— SET PROBLEM —
Please reproduce the material from the line with "Task: Click the star icon" up to and including the line with "point(20,307)", replacing "footer" with "bottom bar" and leaving everything else unchanged.

####

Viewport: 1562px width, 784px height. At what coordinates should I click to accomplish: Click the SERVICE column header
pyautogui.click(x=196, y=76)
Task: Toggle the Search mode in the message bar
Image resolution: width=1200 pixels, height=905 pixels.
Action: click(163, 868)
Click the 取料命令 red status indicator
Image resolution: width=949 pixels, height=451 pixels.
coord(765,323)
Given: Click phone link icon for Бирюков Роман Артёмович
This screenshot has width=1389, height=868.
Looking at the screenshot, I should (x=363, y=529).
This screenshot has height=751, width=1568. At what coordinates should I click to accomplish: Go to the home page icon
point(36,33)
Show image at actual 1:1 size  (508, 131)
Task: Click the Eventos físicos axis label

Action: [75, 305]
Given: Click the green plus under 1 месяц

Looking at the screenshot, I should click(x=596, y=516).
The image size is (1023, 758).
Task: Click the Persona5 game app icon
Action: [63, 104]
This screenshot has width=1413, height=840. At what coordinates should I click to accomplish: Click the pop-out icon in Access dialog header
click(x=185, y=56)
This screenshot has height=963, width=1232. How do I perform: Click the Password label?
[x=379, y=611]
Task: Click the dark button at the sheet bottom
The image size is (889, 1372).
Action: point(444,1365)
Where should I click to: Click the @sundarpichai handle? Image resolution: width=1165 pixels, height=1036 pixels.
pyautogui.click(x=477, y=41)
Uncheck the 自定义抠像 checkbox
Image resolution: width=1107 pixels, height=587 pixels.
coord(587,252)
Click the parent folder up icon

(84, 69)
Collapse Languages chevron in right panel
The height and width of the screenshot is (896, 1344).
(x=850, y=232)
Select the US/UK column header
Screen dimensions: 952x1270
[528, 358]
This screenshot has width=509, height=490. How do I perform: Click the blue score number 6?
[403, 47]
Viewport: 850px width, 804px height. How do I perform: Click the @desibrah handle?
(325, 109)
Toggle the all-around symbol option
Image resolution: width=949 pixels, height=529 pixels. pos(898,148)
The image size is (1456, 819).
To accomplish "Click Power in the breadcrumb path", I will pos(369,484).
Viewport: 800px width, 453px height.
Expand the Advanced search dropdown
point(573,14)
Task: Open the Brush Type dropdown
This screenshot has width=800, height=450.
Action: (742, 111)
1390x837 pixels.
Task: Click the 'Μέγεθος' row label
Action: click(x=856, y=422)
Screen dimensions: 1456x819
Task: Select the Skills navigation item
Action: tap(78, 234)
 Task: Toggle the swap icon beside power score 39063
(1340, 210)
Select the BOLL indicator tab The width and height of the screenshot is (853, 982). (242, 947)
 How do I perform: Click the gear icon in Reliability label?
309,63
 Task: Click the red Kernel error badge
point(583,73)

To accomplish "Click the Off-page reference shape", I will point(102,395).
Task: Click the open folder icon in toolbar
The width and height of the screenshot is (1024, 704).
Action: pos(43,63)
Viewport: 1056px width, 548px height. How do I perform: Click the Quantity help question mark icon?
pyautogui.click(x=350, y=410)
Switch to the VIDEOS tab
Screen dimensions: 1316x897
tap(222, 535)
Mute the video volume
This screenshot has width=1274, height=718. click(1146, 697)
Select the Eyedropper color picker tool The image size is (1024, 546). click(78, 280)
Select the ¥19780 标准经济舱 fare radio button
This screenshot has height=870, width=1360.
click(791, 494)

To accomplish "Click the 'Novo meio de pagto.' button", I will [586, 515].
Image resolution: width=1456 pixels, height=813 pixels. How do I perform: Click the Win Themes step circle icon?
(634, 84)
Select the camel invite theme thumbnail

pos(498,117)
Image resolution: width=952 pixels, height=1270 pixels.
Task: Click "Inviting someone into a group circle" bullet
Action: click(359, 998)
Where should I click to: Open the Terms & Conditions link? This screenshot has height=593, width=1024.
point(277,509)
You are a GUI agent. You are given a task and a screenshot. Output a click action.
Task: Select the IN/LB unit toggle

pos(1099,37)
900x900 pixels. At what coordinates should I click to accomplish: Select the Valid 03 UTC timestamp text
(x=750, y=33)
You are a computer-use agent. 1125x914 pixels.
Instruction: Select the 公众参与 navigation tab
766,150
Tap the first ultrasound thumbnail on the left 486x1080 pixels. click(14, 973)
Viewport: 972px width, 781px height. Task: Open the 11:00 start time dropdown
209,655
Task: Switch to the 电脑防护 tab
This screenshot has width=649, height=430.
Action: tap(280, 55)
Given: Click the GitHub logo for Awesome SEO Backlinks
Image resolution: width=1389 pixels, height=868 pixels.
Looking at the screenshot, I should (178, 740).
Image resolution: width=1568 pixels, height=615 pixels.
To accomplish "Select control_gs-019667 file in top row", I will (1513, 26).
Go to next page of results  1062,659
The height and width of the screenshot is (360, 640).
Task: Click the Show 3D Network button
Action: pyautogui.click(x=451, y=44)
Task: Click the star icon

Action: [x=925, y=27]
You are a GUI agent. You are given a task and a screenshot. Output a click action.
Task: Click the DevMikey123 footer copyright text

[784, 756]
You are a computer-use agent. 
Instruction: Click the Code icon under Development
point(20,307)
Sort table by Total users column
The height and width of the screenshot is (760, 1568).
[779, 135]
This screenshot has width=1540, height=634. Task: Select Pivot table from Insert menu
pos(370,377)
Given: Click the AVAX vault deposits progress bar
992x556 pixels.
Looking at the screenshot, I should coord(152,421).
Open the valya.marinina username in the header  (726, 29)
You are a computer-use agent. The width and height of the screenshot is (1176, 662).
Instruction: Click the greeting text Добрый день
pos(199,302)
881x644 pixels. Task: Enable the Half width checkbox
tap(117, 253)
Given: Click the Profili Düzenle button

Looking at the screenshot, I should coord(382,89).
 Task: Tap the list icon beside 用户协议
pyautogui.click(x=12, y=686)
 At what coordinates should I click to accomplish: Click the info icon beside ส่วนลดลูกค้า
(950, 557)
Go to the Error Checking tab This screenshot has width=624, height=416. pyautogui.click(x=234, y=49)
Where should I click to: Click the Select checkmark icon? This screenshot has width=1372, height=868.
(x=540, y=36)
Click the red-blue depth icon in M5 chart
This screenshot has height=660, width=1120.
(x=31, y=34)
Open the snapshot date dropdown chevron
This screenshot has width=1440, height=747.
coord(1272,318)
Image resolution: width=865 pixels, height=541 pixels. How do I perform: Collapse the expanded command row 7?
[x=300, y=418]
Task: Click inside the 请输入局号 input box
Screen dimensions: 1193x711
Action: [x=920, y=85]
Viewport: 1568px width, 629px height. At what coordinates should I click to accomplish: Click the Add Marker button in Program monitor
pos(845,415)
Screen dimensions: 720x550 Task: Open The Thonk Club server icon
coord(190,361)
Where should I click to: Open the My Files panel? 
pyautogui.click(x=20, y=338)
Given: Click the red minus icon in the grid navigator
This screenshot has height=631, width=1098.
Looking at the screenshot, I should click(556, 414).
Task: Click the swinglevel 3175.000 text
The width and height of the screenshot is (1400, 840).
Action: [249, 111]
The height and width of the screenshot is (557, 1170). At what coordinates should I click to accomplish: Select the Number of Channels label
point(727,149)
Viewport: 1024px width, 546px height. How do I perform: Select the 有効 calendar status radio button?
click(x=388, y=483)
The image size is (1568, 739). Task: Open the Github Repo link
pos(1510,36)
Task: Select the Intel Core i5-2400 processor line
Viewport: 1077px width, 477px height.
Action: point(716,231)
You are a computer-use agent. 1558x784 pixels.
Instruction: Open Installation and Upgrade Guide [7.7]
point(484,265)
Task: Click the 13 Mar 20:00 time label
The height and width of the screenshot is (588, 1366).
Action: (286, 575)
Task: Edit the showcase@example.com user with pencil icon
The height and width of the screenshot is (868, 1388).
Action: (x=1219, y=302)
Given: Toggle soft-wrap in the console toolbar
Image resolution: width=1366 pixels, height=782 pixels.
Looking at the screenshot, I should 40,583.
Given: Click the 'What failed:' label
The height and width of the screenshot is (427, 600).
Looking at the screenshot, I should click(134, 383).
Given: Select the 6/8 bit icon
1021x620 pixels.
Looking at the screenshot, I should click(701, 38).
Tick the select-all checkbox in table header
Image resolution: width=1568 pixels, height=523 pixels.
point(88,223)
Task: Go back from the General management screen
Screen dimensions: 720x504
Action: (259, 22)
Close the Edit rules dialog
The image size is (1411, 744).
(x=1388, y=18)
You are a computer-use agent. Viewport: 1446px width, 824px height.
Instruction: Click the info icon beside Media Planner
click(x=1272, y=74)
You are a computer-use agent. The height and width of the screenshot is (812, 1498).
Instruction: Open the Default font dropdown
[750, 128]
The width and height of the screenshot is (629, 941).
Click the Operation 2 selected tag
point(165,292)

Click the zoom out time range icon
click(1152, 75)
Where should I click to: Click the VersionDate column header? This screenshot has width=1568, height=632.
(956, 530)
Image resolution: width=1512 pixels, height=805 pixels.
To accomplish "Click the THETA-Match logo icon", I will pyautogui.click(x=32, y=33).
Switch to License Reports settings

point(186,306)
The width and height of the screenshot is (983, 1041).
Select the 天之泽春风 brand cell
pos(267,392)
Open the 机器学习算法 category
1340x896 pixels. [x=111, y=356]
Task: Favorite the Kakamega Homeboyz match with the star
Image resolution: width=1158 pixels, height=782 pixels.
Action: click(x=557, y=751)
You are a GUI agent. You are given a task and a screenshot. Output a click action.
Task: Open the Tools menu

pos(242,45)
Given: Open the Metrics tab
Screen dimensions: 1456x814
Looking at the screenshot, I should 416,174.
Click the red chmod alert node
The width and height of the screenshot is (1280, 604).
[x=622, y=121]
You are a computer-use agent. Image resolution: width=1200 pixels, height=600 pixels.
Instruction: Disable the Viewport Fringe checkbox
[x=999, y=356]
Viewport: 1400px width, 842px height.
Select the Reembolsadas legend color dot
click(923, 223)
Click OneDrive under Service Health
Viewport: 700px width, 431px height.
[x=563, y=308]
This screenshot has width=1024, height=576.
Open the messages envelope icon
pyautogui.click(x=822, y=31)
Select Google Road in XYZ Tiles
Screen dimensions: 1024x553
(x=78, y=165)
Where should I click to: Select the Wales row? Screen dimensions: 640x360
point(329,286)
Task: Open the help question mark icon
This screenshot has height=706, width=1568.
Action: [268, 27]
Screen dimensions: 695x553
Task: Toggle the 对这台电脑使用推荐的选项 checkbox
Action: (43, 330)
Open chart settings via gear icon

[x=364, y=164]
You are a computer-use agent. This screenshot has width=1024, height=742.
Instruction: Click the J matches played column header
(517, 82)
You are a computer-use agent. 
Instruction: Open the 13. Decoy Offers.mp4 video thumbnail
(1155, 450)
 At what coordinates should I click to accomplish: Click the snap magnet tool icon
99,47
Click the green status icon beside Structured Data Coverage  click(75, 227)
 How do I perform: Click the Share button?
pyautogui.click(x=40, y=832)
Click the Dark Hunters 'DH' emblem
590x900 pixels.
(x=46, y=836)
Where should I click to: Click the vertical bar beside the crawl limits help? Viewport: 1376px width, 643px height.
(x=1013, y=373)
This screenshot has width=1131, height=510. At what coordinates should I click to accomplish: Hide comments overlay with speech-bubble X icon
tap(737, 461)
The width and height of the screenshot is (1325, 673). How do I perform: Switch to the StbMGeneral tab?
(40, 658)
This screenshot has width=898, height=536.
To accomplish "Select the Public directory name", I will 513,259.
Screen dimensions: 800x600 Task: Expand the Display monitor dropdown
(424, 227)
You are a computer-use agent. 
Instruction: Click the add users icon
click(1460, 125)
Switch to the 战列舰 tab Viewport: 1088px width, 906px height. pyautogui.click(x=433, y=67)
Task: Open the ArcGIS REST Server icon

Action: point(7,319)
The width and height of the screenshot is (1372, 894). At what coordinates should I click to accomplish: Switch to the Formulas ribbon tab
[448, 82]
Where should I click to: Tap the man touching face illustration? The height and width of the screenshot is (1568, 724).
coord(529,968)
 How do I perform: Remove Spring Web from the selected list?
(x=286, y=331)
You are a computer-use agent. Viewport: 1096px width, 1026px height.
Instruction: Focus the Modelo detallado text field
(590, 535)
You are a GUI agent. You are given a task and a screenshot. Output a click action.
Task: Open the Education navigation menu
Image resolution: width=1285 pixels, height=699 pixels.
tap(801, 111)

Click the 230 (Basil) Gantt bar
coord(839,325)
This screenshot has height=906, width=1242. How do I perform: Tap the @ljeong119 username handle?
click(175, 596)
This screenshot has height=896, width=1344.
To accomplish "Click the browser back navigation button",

####

— IN RESPONSE —
Task: Click the star icon

Action: [x=925, y=27]
You are a GUI agent. You are given a task and a screenshot. Output a click action.
Task: Click the DevMikey123 bottom bar copyright text

[784, 756]
You are a computer-use agent. 
Instruction: Click the Code icon under Development
point(20,307)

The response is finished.